Justin Timberlake busca impedir divulgação de vídeo de sua prisão por dirigir embriagado
O cantor Justin Timberlake, de 45 anos, tomou medidas legais drásticas para evitar a exposição de imagens de sua detenção. Ele protocolou uma petição no Supremo Tribunal do Condado de Suffolk, em Nova York, visando impedir a divulgação de vídeos relacionados à sua prisão em junho de 2024, quando foi detido por dirigir sob efeito de álcool.
A revista People teve acesso aos documentos judiciais que detalham o argumento do artista. Timberlake alega que a liberação dessas imagens causaria danos graves e irreparáveis à sua carreira e o exporia a ridículo e assédio público, sem que isso sirva a nenhum interesse público legítimo. A defesa do cantor também ressalta que o vídeo revelaria detalhes íntimos de sua vida e família.
A petição destaca que a divulgação poderia expor o interior do veículo do artista, além de informações de natureza médica, familiar e outras consideradas confidenciais, que não são relevantes para informar o público sobre a atuação governamental ou o desempenho de funções oficiais. A decisão judicial ainda está pendente, mas o caso já gera grande repercussão.

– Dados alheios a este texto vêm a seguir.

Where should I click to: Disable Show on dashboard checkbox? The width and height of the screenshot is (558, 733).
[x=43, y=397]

Detalhes da prisão e acordo judicial
Justin Timberlake foi preso no dia 18 de junho de 2024, após sair do American Hotel em Sag Harbor, Nova York. A acusação inicial foi de direção sob efeito de álcool. Na ocasião, ele recebeu multas por desrespeitar uma placa de pare e por não se manter na faixa de rolamento. Ao ser abordado, o cantor informou ao policial ter consumido apenas um martini e que estava seguindo amigos.

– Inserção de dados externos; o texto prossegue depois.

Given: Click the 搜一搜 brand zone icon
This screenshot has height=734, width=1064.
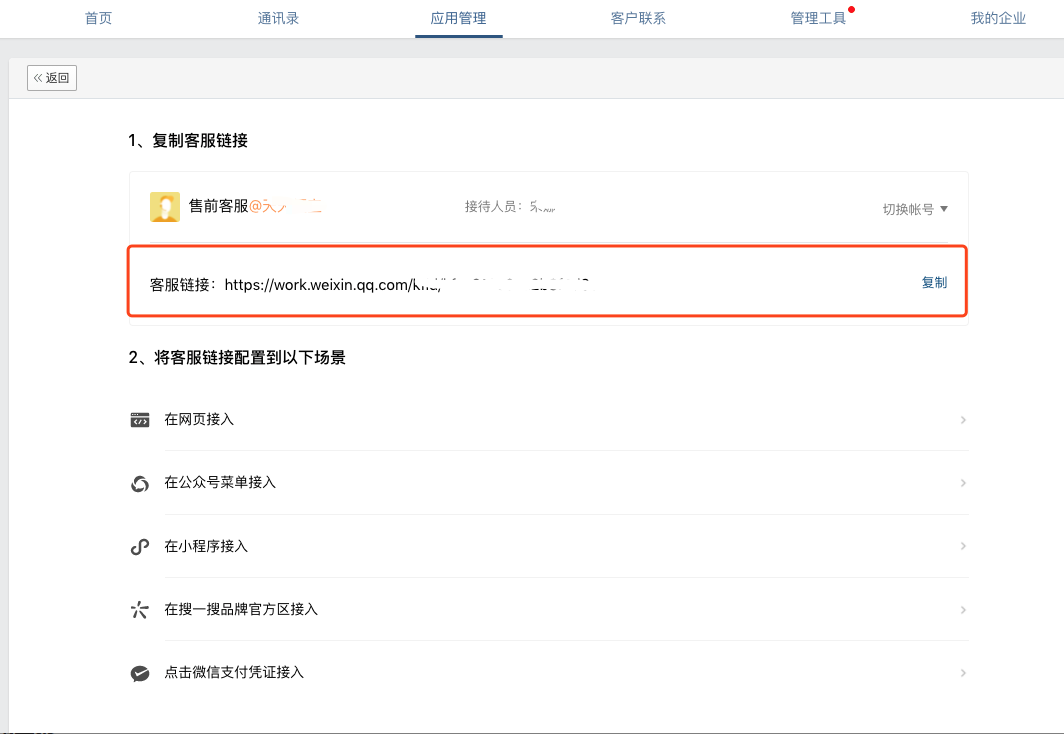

O artista foi levado à delegacia de Sag Harbor para os procedimentos cabíveis, mas recusou-se a fazer o teste do bafômetro. Na época, seu advogado afirmou que Timberlake não estava embriagado. Posteriormente, em setembro de 2024, o cantor celebrou um acordo judicial, no qual se declarou culpado pelas infrações cometidas, encerrando um capítulo da polêmica.
Argumentos da defesa para proteger a privacidade
A defesa de Justin Timberlake argumentou veementemente contra a divulgação das imagens, enfatizando o potencial de prejuízo à sua imagem pública. A alegação central é que a exposição das circunstâncias de sua prisão, incluindo detalhes de sua vida pessoal e familiar, ultrapassaria o interesse público em conhecer os atos oficiais.
O pedido judicial visa proteger não apenas a carreira do artista, mas também a privacidade de sua família. A petição enfatiza que informações médicas e outros dados confidenciais não deveriam vir a público, pois não contribuem para a transparência sobre as ações governamentais ou o trabalho das autoridades, reforçando a preocupação com a proteção de dados sensíveis.